**SHORT PROBLEM A:** Can you echo back, unchanged, the dataset rows starting at the row containing "January (583, 578)" and ending at the row containing "click here (608, 2122)", with both of those rows included?

**SELECTED EXCERPT:**

Besides having your favorite places to go, an important part of living somewhere and not just staying somewhere is having a true friend, someone who will tell you when you have spinach stuck in your teeth. I met my friend Ellen in a yoga class. She and her husband moved from Manhattan to live in Dublin permanently this past May. She volunteers at the Oxfam shop next to the Gaiety Theater, and she told me that they needed someone to help out, so now I work at the till on some afternoons. So many interesting people from all walks of life come into the shop. Yesterday a bedraggled looking woman came up to the till with a pair of pants marked 5 euro and asked me, “Could you lower the price of these pants for me?” And the woman just next to her who had just bought leopard print shoes, said, “I can give you the rest of what you need. We’ll split it.” And she handed the woman two euro.
“Oh, thank you. I’ll light a candle for you. Which statue would you like?”
“Oh, the blessed Mother would be nice. And pray for my son too. Think of me when you wear them,” she answered. And they talked a bit longer before they went their separate ways. Oxfam also has gift items and Christmas cards for sale along with gifts that can’t be wrapped like three little pigs, safe water for a family, and honeybees.
And even though I don’t miss being in a school, the teacher in me misses teaching. I met a young man from Slovakia who just got his first real job here in Dublin and he wants to improve his English, so I said I would tutor him at the Starbuck’s on Leeson Street. We met for our first lesson a few days ago, and he told me that his colleagues have been teasing him because whenever they ask, “How are you?” he always answers, “Fine.” So we tossed around a few possibilities and his new response is going to be, “I’m getting better and better.” I’m going to try it out too. Who’s with me?

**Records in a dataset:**
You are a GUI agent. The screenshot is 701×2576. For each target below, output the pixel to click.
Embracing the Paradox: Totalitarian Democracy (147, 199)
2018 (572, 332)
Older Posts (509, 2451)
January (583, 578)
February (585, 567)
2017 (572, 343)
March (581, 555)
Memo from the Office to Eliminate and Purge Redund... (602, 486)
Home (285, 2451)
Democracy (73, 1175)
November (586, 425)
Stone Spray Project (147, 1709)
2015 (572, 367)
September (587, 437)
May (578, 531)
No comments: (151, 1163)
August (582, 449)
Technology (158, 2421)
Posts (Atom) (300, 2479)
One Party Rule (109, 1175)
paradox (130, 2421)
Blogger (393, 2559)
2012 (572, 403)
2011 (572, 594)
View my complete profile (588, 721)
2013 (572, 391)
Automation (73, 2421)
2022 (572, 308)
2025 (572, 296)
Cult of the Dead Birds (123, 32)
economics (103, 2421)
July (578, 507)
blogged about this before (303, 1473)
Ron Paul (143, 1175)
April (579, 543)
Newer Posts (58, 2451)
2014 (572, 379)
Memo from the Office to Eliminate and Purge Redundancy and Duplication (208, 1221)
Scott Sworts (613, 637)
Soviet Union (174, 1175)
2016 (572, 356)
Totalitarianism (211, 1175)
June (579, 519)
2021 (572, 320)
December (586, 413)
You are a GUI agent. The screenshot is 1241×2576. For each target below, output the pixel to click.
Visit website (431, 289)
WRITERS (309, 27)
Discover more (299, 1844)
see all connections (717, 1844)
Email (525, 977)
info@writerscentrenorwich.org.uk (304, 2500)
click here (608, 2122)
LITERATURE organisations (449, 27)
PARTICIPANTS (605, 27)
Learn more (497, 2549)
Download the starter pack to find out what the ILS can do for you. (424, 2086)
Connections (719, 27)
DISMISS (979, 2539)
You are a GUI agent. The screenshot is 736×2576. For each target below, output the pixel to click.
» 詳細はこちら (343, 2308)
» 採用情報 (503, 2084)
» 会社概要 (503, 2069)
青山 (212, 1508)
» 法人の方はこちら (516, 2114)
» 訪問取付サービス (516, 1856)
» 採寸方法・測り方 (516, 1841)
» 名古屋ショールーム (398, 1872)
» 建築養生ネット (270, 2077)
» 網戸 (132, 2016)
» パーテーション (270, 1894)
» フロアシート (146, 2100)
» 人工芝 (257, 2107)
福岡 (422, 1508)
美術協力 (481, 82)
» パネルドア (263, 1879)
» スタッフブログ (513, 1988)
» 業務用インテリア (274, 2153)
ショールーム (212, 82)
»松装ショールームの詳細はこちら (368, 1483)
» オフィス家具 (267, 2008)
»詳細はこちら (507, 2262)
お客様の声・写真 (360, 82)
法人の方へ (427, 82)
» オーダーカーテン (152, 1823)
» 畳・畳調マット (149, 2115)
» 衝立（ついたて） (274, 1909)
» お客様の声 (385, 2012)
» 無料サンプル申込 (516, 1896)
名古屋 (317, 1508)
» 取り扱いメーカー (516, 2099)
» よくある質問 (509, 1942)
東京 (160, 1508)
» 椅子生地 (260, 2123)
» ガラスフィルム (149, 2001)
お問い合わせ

**SHORT PROBLEM B:** Would you duplicate the part of the passage on living in Dublin starting at "Besides having your" and ending at "woman two euro.", word for word?

**COMPLETE ANSWER A:**
January (583, 578)
February (585, 567)
2017 (572, 343)
March (581, 555)
Memo from the Office to Eliminate and Purge Redund... (602, 486)
Home (285, 2451)
Democracy (73, 1175)
November (586, 425)
Stone Spray Project (147, 1709)
2015 (572, 367)
September (587, 437)
May (578, 531)
No comments: (151, 1163)
August (582, 449)
Technology (158, 2421)
Posts (Atom) (300, 2479)
One Party Rule (109, 1175)
paradox (130, 2421)
Blogger (393, 2559)
2012 (572, 403)
2011 (572, 594)
View my complete profile (588, 721)
2013 (572, 391)
Automation (73, 2421)
2022 (572, 308)
2025 (572, 296)
Cult of the Dead Birds (123, 32)
economics (103, 2421)
July (578, 507)
blogged about this before (303, 1473)
Ron Paul (143, 1175)
April (579, 543)
Newer Posts (58, 2451)
2014 (572, 379)
Memo from the Office to Eliminate and Purge Redundancy and Duplication (208, 1221)
Scott Sworts (613, 637)
Soviet Union (174, 1175)
2016 (572, 356)
Totalitarianism (211, 1175)
June (579, 519)
2021 (572, 320)
December (586, 413)
You are a GUI agent. The screenshot is 1241×2576. For each target below, output the pixel to click.
Visit website (431, 289)
WRITERS (309, 27)
Discover more (299, 1844)
see all connections (717, 1844)
Email (525, 977)
info@writerscentrenorwich.org.uk (304, 2500)
click here (608, 2122)

**COMPLETE ANSWER B:**
Besides having your favorite places to go, an important part of living somewhere and not just staying somewhere is having a true friend, someone who will tell you when you have spinach stuck in your teeth. I met my friend Ellen in a yoga class. She and her husband moved from Manhattan to live in Dublin permanently this past May. She volunteers at the Oxfam shop next to the Gaiety Theater, and she told me that they needed someone to help out, so now I work at the till on some afternoons. So many interesting people from all walks of life come into the shop. Yesterday a bedraggled looking woman came up to the till with a pair of pants marked 5 euro and asked me, “Could you lower the price of these pants for me?” And the woman just next to her who had just bought leopard print shoes, said, “I can give you the rest of what you need. We’ll split it.” And she handed the woman two euro.